## What you should do:
Could you return the data below exactly as it appears?

Items listed in a dataset:

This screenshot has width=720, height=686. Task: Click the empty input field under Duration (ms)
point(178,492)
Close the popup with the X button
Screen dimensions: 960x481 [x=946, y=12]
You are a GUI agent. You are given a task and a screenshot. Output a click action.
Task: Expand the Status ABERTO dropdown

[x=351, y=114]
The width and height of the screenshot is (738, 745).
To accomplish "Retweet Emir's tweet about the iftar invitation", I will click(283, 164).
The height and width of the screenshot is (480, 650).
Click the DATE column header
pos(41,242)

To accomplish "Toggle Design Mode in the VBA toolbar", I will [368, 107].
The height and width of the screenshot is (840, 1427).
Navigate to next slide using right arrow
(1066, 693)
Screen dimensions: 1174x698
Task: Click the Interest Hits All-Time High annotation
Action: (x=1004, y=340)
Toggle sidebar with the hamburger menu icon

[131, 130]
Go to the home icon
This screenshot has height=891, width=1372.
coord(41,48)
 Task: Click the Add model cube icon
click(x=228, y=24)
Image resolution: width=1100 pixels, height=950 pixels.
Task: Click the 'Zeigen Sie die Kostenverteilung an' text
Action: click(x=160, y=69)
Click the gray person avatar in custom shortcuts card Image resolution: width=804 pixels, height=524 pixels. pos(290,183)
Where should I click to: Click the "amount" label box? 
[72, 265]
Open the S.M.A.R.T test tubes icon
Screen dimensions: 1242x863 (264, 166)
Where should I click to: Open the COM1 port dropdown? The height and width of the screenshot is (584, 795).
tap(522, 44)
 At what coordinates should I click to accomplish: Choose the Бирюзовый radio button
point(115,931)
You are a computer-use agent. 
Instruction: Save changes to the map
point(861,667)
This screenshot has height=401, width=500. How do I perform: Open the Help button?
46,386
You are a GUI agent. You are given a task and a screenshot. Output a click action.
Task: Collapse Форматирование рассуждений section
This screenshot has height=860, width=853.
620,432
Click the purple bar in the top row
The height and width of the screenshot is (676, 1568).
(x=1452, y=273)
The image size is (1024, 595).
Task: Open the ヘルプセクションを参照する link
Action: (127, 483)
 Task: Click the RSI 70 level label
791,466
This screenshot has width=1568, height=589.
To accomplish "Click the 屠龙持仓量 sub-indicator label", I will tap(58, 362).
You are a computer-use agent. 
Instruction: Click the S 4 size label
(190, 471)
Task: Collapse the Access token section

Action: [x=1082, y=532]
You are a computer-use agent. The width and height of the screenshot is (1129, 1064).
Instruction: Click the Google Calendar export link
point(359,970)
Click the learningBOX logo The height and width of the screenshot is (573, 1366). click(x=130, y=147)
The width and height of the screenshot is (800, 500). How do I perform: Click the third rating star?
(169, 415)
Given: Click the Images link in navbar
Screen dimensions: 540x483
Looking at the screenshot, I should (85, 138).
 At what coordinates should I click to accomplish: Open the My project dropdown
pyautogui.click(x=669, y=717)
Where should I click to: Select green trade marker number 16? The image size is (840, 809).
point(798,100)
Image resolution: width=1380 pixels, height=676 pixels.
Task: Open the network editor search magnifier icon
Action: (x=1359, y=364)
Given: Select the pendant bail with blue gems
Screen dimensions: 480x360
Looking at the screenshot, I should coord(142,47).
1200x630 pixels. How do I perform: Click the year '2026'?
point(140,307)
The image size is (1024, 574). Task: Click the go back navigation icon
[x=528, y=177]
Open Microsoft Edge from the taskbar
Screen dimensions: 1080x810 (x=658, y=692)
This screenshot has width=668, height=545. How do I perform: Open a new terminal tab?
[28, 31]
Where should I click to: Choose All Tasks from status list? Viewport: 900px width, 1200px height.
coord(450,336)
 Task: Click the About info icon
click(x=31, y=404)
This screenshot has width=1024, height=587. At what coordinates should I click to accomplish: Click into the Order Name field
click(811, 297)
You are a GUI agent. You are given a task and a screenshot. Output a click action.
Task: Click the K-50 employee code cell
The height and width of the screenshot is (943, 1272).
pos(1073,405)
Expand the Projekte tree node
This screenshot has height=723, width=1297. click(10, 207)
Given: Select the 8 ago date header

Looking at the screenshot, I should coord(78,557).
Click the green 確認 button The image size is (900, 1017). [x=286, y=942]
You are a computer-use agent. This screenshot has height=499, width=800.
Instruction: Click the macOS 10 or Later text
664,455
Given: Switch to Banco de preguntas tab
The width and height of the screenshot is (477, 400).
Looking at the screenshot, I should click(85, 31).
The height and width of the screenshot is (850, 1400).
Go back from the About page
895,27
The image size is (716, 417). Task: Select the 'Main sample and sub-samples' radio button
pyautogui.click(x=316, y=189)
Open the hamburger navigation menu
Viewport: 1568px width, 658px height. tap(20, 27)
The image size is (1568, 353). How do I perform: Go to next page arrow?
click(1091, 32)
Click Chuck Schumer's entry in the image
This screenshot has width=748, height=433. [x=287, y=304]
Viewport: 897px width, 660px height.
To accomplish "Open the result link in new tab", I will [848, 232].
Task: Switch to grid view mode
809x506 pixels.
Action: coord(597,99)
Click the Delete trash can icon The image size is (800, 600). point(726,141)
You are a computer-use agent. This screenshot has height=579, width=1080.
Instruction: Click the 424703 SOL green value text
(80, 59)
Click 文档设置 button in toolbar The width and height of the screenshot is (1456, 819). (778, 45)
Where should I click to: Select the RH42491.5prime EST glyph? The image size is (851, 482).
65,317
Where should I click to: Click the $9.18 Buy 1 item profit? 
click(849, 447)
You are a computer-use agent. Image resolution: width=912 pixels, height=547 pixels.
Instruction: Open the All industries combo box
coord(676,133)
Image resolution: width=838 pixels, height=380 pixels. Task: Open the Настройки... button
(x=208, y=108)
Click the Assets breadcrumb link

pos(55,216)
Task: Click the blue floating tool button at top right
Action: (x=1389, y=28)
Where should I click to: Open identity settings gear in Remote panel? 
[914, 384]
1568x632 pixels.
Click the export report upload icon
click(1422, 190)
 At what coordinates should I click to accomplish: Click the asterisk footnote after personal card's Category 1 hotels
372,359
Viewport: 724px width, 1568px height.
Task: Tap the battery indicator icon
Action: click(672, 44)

## Reply:
This screenshot has width=720, height=686. Task: Click the empty input field under Duration (ms)
point(178,492)
Close the popup with the X button
Screen dimensions: 960x481 [x=946, y=12]
You are a GUI agent. You are given a task and a screenshot. Output a click action.
Task: Expand the Status ABERTO dropdown

[x=351, y=114]
The width and height of the screenshot is (738, 745).
To accomplish "Retweet Emir's tweet about the iftar invitation", I will click(283, 164).
The height and width of the screenshot is (480, 650).
Click the DATE column header
pos(41,242)

To accomplish "Toggle Design Mode in the VBA toolbar", I will [368, 107].
The height and width of the screenshot is (840, 1427).
Navigate to next slide using right arrow
(1066, 693)
Screen dimensions: 1174x698
Task: Click the Interest Hits All-Time High annotation
Action: (x=1004, y=340)
Toggle sidebar with the hamburger menu icon

[131, 130]
Go to the home icon
This screenshot has height=891, width=1372.
coord(41,48)
 Task: Click the Add model cube icon
click(x=228, y=24)
Image resolution: width=1100 pixels, height=950 pixels.
Task: Click the 'Zeigen Sie die Kostenverteilung an' text
Action: click(x=160, y=69)
Click the gray person avatar in custom shortcuts card Image resolution: width=804 pixels, height=524 pixels. pos(290,183)
Where should I click to: Click the "amount" label box? 
[72, 265]
Open the S.M.A.R.T test tubes icon
Screen dimensions: 1242x863 (264, 166)
Where should I click to: Open the COM1 port dropdown? The height and width of the screenshot is (584, 795).
tap(522, 44)
 At what coordinates should I click to accomplish: Choose the Бирюзовый radio button
point(115,931)
You are a computer-use agent. 
Instruction: Save changes to the map
point(861,667)
This screenshot has height=401, width=500. How do I perform: Open the Help button?
46,386
You are a GUI agent. You are given a task and a screenshot. Output a click action.
Task: Collapse Форматирование рассуждений section
This screenshot has height=860, width=853.
620,432
Click the purple bar in the top row
The height and width of the screenshot is (676, 1568).
(x=1452, y=273)
The image size is (1024, 595).
Task: Open the ヘルプセクションを参照する link
Action: (127, 483)
 Task: Click the RSI 70 level label
791,466
This screenshot has width=1568, height=589.
To accomplish "Click the 屠龙持仓量 sub-indicator label", I will tap(58, 362).
You are a computer-use agent. 
Instruction: Click the S 4 size label
(190, 471)
Task: Collapse the Access token section

Action: [x=1082, y=532]
You are a computer-use agent. The width and height of the screenshot is (1129, 1064).
Instruction: Click the Google Calendar export link
point(359,970)
Click the learningBOX logo The height and width of the screenshot is (573, 1366). click(x=130, y=147)
The width and height of the screenshot is (800, 500). How do I perform: Click the third rating star?
(169, 415)
Given: Click the Images link in navbar
Screen dimensions: 540x483
Looking at the screenshot, I should (85, 138).
 At what coordinates should I click to accomplish: Open the My project dropdown
pyautogui.click(x=669, y=717)
Where should I click to: Select green trade marker number 16? The image size is (840, 809).
point(798,100)
Image resolution: width=1380 pixels, height=676 pixels.
Task: Open the network editor search magnifier icon
Action: (x=1359, y=364)
Given: Select the pendant bail with blue gems
Screen dimensions: 480x360
Looking at the screenshot, I should coord(142,47).
1200x630 pixels. How do I perform: Click the year '2026'?
point(140,307)
The image size is (1024, 574). Task: Click the go back navigation icon
[x=528, y=177]
Open Microsoft Edge from the taskbar
Screen dimensions: 1080x810 (x=658, y=692)
This screenshot has width=668, height=545. How do I perform: Open a new terminal tab?
[28, 31]
Where should I click to: Choose All Tasks from status list? Viewport: 900px width, 1200px height.
coord(450,336)
 Task: Click the About info icon
click(x=31, y=404)
This screenshot has width=1024, height=587. At what coordinates should I click to accomplish: Click into the Order Name field
click(811, 297)
You are a GUI agent. You are given a task and a screenshot. Output a click action.
Task: Click the K-50 employee code cell
The height and width of the screenshot is (943, 1272).
pos(1073,405)
Expand the Projekte tree node
This screenshot has height=723, width=1297. click(10, 207)
Given: Select the 8 ago date header

Looking at the screenshot, I should coord(78,557).
Click the green 確認 button The image size is (900, 1017). [x=286, y=942]
You are a computer-use agent. This screenshot has height=499, width=800.
Instruction: Click the macOS 10 or Later text
664,455
Given: Switch to Banco de preguntas tab
The width and height of the screenshot is (477, 400).
Looking at the screenshot, I should click(85, 31).
The height and width of the screenshot is (850, 1400).
Go back from the About page
895,27
The image size is (716, 417). Task: Select the 'Main sample and sub-samples' radio button
pyautogui.click(x=316, y=189)
Open the hamburger navigation menu
Viewport: 1568px width, 658px height. tap(20, 27)
The image size is (1568, 353). How do I perform: Go to next page arrow?
click(1091, 32)
Click Chuck Schumer's entry in the image
This screenshot has width=748, height=433. [x=287, y=304]
Viewport: 897px width, 660px height.
To accomplish "Open the result link in new tab", I will [848, 232].
Task: Switch to grid view mode
809x506 pixels.
Action: coord(597,99)
Click the Delete trash can icon The image size is (800, 600). point(726,141)
You are a computer-use agent. This screenshot has height=579, width=1080.
Instruction: Click the 424703 SOL green value text
(80, 59)
Click 文档设置 button in toolbar The width and height of the screenshot is (1456, 819). (778, 45)
Where should I click to: Select the RH42491.5prime EST glyph? The image size is (851, 482).
65,317
Where should I click to: Click the $9.18 Buy 1 item profit? 
click(849, 447)
You are a computer-use agent. Image resolution: width=912 pixels, height=547 pixels.
Instruction: Open the All industries combo box
coord(676,133)
Image resolution: width=838 pixels, height=380 pixels. Task: Open the Настройки... button
(x=208, y=108)
Click the Assets breadcrumb link

pos(55,216)
Task: Click the blue floating tool button at top right
Action: (x=1389, y=28)
Where should I click to: Open identity settings gear in Remote panel? 
[914, 384]
1568x632 pixels.
Click the export report upload icon
click(1422, 190)
 At what coordinates should I click to accomplish: Click the asterisk footnote after personal card's Category 1 hotels
372,359
Viewport: 724px width, 1568px height.
Task: Tap the battery indicator icon
Action: click(672, 44)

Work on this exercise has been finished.